— BEGIN —
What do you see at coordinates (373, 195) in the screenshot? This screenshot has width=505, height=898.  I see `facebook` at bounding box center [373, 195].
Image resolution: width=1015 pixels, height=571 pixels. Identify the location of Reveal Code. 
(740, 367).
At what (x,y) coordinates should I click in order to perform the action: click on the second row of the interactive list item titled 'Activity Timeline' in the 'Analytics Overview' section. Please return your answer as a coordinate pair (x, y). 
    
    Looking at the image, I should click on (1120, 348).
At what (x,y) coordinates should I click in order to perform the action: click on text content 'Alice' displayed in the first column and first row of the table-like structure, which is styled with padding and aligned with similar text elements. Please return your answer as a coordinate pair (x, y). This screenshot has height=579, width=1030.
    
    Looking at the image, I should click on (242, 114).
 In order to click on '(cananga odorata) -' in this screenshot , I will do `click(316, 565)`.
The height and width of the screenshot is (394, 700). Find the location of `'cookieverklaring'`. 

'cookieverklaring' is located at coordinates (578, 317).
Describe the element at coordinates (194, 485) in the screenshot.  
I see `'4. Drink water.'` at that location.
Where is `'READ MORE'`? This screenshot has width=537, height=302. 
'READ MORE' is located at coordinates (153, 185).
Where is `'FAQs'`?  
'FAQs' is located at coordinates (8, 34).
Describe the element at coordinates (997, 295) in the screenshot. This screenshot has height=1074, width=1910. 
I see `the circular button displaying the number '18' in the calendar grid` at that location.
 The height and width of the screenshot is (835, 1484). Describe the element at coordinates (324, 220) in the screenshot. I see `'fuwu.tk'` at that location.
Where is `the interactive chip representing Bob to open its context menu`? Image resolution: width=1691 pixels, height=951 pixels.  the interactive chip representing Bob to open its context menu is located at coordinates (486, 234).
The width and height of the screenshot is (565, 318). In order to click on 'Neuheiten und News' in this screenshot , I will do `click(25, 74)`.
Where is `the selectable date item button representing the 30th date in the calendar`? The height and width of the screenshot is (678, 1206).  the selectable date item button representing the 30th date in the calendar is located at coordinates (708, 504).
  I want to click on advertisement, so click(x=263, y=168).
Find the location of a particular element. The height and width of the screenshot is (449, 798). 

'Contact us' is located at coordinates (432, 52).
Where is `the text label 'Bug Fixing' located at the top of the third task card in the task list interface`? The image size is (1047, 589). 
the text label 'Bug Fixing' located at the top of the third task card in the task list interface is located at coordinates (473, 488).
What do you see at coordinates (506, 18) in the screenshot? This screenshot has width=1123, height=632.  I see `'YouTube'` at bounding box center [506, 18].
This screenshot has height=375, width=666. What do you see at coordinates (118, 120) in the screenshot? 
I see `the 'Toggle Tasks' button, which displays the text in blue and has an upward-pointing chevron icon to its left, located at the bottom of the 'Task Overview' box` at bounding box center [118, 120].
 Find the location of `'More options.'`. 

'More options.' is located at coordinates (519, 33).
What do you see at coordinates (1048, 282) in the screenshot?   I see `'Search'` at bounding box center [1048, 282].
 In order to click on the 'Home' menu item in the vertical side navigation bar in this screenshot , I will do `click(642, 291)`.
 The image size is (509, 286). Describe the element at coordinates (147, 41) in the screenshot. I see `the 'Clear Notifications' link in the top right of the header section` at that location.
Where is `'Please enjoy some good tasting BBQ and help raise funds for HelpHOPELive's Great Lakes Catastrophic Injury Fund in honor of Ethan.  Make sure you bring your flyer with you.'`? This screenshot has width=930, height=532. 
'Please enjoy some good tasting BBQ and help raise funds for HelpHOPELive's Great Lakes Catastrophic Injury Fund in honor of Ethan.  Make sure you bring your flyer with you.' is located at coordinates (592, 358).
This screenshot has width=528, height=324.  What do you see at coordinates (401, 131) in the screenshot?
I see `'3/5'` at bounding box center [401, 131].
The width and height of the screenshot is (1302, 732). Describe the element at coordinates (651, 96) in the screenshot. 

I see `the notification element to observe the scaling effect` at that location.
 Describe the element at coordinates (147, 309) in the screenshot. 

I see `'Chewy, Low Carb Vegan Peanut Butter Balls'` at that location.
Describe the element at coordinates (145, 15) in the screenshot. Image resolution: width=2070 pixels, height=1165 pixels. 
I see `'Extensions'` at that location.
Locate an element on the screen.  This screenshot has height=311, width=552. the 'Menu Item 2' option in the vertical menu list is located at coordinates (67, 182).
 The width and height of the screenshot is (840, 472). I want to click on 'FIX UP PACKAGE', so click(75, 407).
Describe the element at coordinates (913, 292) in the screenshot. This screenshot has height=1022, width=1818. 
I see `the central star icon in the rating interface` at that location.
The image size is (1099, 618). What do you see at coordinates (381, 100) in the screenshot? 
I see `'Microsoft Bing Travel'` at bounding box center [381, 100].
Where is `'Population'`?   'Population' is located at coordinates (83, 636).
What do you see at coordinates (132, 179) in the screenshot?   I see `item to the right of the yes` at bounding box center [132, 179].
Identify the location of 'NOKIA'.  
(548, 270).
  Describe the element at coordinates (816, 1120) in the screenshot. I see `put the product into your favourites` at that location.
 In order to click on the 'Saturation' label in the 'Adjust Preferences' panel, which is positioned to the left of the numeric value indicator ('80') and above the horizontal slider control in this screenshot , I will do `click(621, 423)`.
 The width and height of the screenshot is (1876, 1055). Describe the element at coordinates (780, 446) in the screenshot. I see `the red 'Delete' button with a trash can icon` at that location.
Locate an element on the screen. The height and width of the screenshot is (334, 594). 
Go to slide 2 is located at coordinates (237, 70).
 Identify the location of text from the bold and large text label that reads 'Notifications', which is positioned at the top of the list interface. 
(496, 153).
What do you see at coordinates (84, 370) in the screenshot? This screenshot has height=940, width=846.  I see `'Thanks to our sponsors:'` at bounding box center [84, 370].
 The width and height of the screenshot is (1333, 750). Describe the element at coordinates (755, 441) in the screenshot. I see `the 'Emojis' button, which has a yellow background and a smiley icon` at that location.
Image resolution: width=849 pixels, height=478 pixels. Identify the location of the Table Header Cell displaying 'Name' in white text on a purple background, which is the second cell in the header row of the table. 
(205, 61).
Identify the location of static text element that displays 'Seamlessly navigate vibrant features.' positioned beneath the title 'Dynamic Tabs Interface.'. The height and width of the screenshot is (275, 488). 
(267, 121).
— END —
YOUR OBJECTIVE
Update the rows from the line with "Describe the element at coordinates (997, 295)" up to and including the line with "I want to click on advertisement, so", changing "Image resolution" to "Screen resolution" and leaving everything else as it is.

CORRECT RESPONSE
Describe the element at coordinates (997, 295) in the screenshot. This screenshot has height=1074, width=1910. 
I see `the circular button displaying the number '18' in the calendar grid` at that location.
 The height and width of the screenshot is (835, 1484). Describe the element at coordinates (324, 220) in the screenshot. I see `'fuwu.tk'` at that location.
Where is `the interactive chip representing Bob to open its context menu`? Screen resolution: width=1691 pixels, height=951 pixels.  the interactive chip representing Bob to open its context menu is located at coordinates (486, 234).
The width and height of the screenshot is (565, 318). In order to click on 'Neuheiten und News' in this screenshot , I will do `click(25, 74)`.
Where is `the selectable date item button representing the 30th date in the calendar`? The height and width of the screenshot is (678, 1206).  the selectable date item button representing the 30th date in the calendar is located at coordinates (708, 504).
  I want to click on advertisement, so click(x=263, y=168).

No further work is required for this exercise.